Guest Reviewer: Dennis Lehane

Dennis Lehane, master of the hard-boiled thriller, generated a cult following with his series about private investigators Patrick Kenzie and Angela Gennaro, wowed readers with the intense and gut-wrenching Mystic River, blew fans all away with the mind-bending Shutter Island, and switches gears with Coronado, his new collection of gritty short stories (and one play).

Cormac McCarthy sets his new novel, The Road, in a post-apocalyptic blight of gray skies that drizzle ash, a world in which all matter of wildlife is extinct, starvation is not only prevalent but nearly all-encompassing, and marauding bands of cannibals roam the environment with pieces of human flesh stuck between their teeth. If this sounds oppressive and dispiriting, it is. McCarthy may have just set to paper the definitive vision of the world after nuclear war, and in this recent age of relentless saber-rattling by the global powers, it's not much of a leap to feel his vision could be not far off the mark nor, sadly, right around the corner. Stealing across this horrific (and that's the only word for it) landscape are an unnamed man and his emaciated son, a boy probably around the age of ten. It is the love the father feels for his son, a love as deep and acute as his grief, that could surprise readers of McCarthy's previous work. McCarthy's Gnostic impressions of mankind have left very little place for love. In fact that greatest love affair in any of his novels, I would argue, occurs between the Billy Parham and the wolf in The Crossing. But here the love of a desperate father for his sickly son transcends all else. McCarthy has always written about the battle between light and darkness; the darkness usually comprises 99.9% of the world, while any illumination is the weak shaft thrown by a penlight running low on batteries. In The Road, those batteries are almost out--the entire world is, quite literally, dying--so the final affirmation of hope in the novel's closing pages is all the more shocking and maybe all the more enduring as the boy takes all of his father's (and McCarthy's) rage at the hopeless folly of man and lays it down, lifting up, in its place, the oddest of all things: faith. --Dennis Lehane





Customer Reviews


4 stars Haunting and disturbing
This story will stay with you for days. Reading it is not pleasant, the closest I've ever experienced a nightmare in print, but it is haunting and deeply disturbing.


5 stars Fantastic
I don't think that I have ever read such a unique book. The Road is an amazing book that keeps you turning the pages without being a thriller or a mystery. It is also fun to analyze. I had read only two pages when I realized that this is one of those books that you have to read with a pencil in your hand. There are so many sentences to underline, words to circle, and places to add your own thoughts into the margines.


5 stars A masterpiece
I haven't read for pleasure in several years due to my hectic lifestyle. However this novel was highly recommended to me from several friends, so I thought I would just skim through the pages.
Less than two chapters in, I was simply amazed by such literature and detail that McCarthy entails. A true classic that will be treasured for years.

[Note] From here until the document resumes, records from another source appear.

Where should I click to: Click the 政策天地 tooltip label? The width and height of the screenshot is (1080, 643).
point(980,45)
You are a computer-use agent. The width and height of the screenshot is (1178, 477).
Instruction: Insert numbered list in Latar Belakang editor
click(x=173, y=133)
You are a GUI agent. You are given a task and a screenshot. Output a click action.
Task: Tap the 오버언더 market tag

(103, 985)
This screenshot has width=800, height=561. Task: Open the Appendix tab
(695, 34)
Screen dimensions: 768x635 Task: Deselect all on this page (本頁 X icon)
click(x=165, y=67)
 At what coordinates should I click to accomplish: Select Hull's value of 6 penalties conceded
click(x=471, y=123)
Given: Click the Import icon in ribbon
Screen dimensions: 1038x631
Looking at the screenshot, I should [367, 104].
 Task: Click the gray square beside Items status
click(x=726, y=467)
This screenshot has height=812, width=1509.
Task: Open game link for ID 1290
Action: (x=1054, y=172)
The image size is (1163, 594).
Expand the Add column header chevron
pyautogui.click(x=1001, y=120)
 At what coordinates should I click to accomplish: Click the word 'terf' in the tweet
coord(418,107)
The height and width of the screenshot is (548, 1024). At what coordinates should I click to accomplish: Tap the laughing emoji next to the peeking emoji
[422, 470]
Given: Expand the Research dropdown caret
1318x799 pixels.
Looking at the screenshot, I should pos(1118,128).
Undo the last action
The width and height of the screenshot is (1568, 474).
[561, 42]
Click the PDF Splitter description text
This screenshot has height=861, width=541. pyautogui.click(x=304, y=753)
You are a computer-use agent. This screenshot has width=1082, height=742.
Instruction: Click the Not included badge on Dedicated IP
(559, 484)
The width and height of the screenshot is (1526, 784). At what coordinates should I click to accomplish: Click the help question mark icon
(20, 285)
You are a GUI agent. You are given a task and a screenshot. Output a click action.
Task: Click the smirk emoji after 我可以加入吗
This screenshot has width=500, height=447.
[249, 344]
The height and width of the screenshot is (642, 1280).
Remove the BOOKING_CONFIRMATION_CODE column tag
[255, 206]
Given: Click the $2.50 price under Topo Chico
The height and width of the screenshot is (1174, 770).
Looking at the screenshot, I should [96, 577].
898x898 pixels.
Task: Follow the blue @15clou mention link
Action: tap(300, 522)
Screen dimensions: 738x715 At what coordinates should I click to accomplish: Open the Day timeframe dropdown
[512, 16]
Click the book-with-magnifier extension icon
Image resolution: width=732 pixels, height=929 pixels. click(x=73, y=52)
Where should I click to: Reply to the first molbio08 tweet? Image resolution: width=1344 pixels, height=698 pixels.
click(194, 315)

5 stars Bleak and Inspiring
Although I found this book to be depressing and miserable, I couldn't put it down. It has left its mark on me as one of the most memorable books I have ever read. If you are a writer, there is so much to be learned from reading a book of this quality. Thankyou Cormac McCarthy.


3 stars NOT a book for the clinically depressed!
I am a HUGE Cormac McCarthy fan. I've read many of his works so I know well his often dark subject matter. However this is, in my opinion, by far the darkest. I completely agree with s.j.'s earlier assessment; it is exactly like 'falling down a deep, dark hole'. Most likely because this stark and morose book offers little hope for humanity. BUT, I am glad I read it...bleak as it may be. Certainly not a read for everyone though. If you are already on depression meds--stay away!